— begin —

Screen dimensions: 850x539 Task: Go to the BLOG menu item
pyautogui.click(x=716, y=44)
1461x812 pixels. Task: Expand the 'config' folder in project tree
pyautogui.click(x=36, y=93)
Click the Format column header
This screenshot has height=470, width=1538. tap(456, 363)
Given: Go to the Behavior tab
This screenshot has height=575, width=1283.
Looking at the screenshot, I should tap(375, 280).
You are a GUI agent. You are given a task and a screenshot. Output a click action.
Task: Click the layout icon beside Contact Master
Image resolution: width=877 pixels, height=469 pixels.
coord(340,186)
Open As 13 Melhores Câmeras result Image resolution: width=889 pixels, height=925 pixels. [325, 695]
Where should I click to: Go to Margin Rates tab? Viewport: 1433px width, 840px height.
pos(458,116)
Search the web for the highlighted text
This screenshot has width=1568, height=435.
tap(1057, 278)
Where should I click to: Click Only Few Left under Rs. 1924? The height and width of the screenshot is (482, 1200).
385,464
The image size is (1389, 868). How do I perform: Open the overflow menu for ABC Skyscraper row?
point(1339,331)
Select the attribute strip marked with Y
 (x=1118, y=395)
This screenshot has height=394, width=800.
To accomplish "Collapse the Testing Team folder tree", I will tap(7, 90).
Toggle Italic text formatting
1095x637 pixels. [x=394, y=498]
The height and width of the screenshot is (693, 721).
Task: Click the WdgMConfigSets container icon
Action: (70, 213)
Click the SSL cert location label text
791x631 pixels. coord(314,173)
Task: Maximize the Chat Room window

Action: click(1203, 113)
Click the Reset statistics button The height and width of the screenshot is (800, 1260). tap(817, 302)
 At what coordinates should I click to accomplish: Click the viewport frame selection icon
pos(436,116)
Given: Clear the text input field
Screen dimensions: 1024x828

— end —

Set exercise:
Arrange the records above as a JSON list of strings, with one string per line and blank lines omitted.

Correct answer:
[
  "Screen dimensions: 850x539 Task: Go to the BLOG menu item",
  "pyautogui.click(x=716, y=44)",
  "1461x812 pixels. Task: Expand the 'config' folder in project tree",
  "pyautogui.click(x=36, y=93)",
  "Click the Format column header",
  "This screenshot has height=470, width=1538. tap(456, 363)",
  "Given: Go to the Behavior tab",
  "This screenshot has height=575, width=1283.",
  "Looking at the screenshot, I should tap(375, 280).",
  "You are a GUI agent. You are given a task and a screenshot. Output a click action.",
  "Task: Click the layout icon beside Contact Master",
  "Image resolution: width=877 pixels, height=469 pixels.",
  "coord(340,186)",
  "Open As 13 Melhores Câmeras result Image resolution: width=889 pixels, height=925 pixels. [325, 695]",
  "Where should I click to: Go to Margin Rates tab? Viewport: 1433px width, 840px height.",
  "pos(458,116)",
  "Search the web for the highlighted text",
  "This screenshot has width=1568, height=435.",
  "tap(1057, 278)",
  "Where should I click to: Click Only Few Left under Rs. 1924? The height and width of the screenshot is (482, 1200).",
  "385,464",
  "The image size is (1389, 868). How do I perform: Open the overflow menu for ABC Skyscraper row?",
  "point(1339,331)",
  "Select the attribute strip marked with Y",
  " (x=1118, y=395)",
  "This screenshot has height=394, width=800.",
  "To accomplish \"Collapse the Testing Team folder tree\", I will tap(7, 90).",
  "Toggle Italic text formatting",
  "1095x637 pixels. [x=394, y=498]",
  "The height and width of the screenshot is (693, 721).",
  "Task: Click the WdgMConfigSets container icon",
  "Action: (70, 213)",
  "Click the SSL cert location label text",
  "791x631 pixels. coord(314,173)",
  "Task: Maximize the Chat Room window",
  "Action: click(1203, 113)",
  "Click the Reset statistics button The height and width of the screenshot is (800, 1260). tap(817, 302)",
  " At what coordinates should I click to accomplish: Click the viewport frame selection icon",
  "pos(436,116)",
  "Given: Clear the text input field",
  "Screen dimensions: 1024x828"
]